Biarlah urusan angket menjadi fokus lawan-lawan politik pasangan 02 dengan koalisinya, Koalisi Indonesia Maju (KIM). Mumpung Ramadan, tulisan ini dibuat untuk mengajak kita semua evaluasi, khususnya mengevaluasi apa yang telah terjadi dan menjadi kontroversi ketika Pemilu dan sebelum-sebelumnya. Pemilu 2024 ini, seperti diketahui banyak unsur-unsur di luar "nurulnya". Penguasa secara terang-terangan memihak untuk meloloskan kepentingan segelintir pihak, konstitusi juga dilabrak, diutak-atik.

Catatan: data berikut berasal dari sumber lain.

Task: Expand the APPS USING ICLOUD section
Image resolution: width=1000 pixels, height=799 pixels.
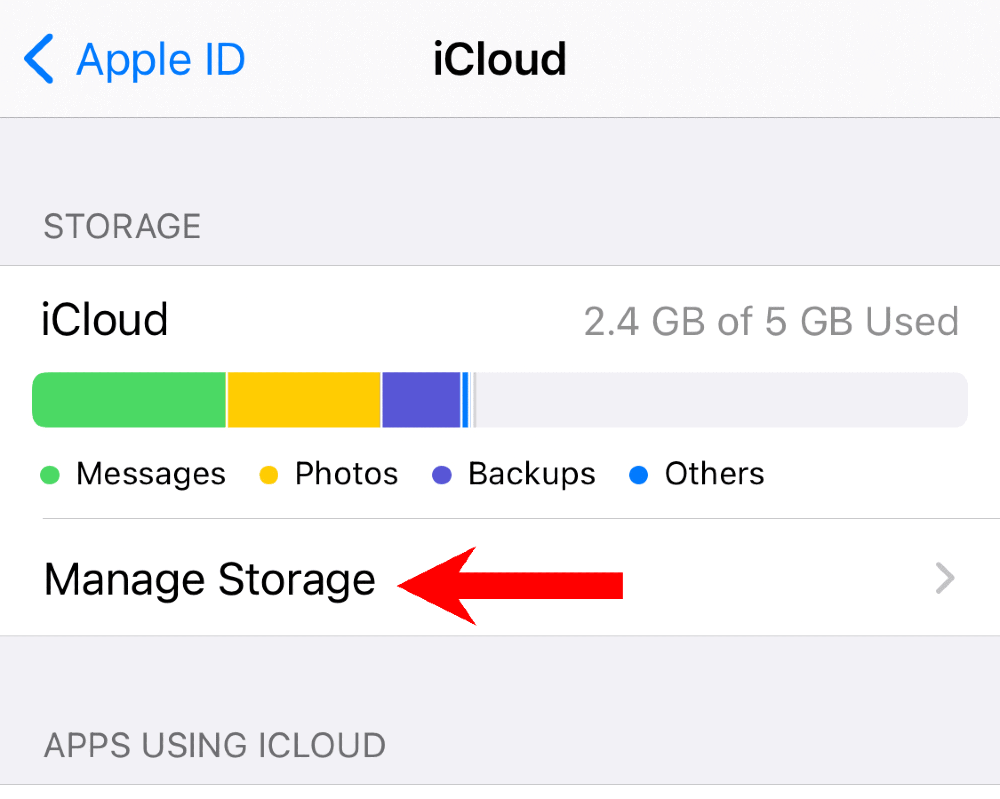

Di samping itu, selama prosesnya, semua antek-antek untuk tidak menyebut pegawai pemerintah juga ikut camput. "Pipilueun" memenangkan salah satu pasangan calon presiden dan wakil presiden. Antek-antek itu kemudian menggunakan berbagai instrumen kebijakan untuk memuluskan kepentingannya. Kebijakan sembako untuk masyarakat, bantuan sosial dan sebagainya. Semua itu disalahgunakan menjadi amunisi kampanye. Meski timbul dalih dan perdebatan, toh banyak pihak yang menduga kuat ada kecenderungan ke arah sana.
Bulan Ramadhan ini, harus membuat kita semua dan pihak-pihak yang terlibat dan memperhatikan proses pemilu merenung, apa yang telah dilakukan ketika pemilu, atau sebelum-sebelumnya yang kurang sesuai dengan prinsip agama, yang melanggar aturan dan merugikan rakyat awam, semua harus diingat sebagai sebuah kekhilafan dan kesalahan yang perlu diperbaiki. Kesannya memang agak naif, tapi siapa tahu "barokah" bulan Ramadhan bisa membuat hati kita dan orang-orang tergerak.

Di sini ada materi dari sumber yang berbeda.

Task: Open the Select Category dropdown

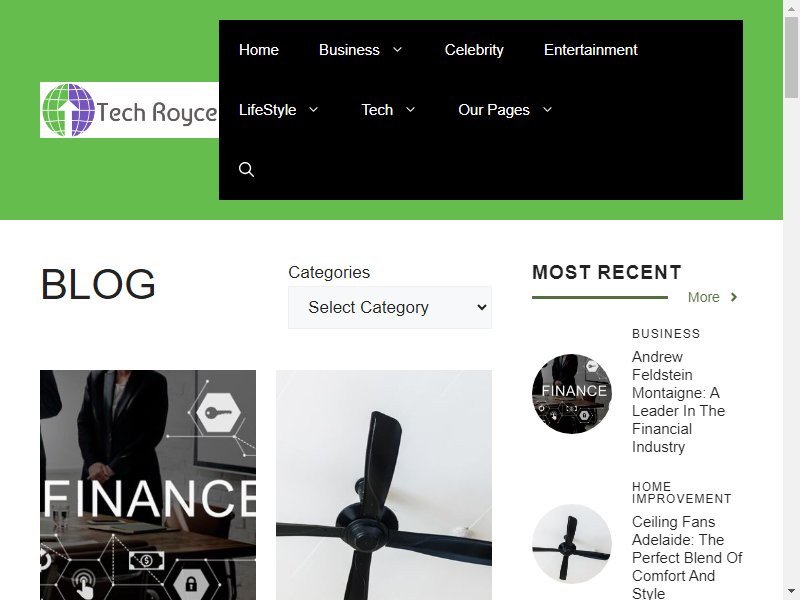Action: click(390, 307)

Bagaimanapun, saya merupakan rakyat biasa, wong cilik yang merasa prihatin dengan kondisi politik dan kenegaraan di Indonesia. Lebih-lebih lagi setelah melihat dan mengikuti proses Pemilu kemarin. Ada ketakutan dan kekhawatiran tersendiri menyelimuti hati nurani, apa yang akan terjadi pada bangsa setelah ini? Apakah sikap-sikap penguasa dan segelintir elit akan terus seperti itu sampai beberapa waktu yang tidak bisa ditentukan (minimal satu periode kekuasaan)?
Ambisi manusia memang terkadang begitu mengerikan. Apalagi ambisi yang dimiliki oleh orang-orang yang punya power. Entah itu kekuasaan, kekayaan dan seterusnya. Meski beragama, terkadang sisi agamis itu dilupakan dan kalah oleh kekuatan sebuah ambisi dan nafsu.
Di bulan Ramadhan ini, saatnya ambisi dan nafsu-nafsu yang mendorong untuk berlaku kurang bijak kita kekang, jangan dipelihara.
Para penguasa, wakil-wakil rakyat dan pemangku kepentingan lain harus mulai menyadari tugasnya sebagai pelayan rakyat. Sebagai pemimpin, perlu diingat bahwa menjadi pemimpin artinya memikul tanggung jawab. Terlebih memimpin orang lain yang jumlahnya banyak, pikulan tanggung jawab itu tentunya semakin berat. Dan di hari kemudian (akhirat), kelak semua tanggung jawab itu akan dimintai pertanggungjawaban.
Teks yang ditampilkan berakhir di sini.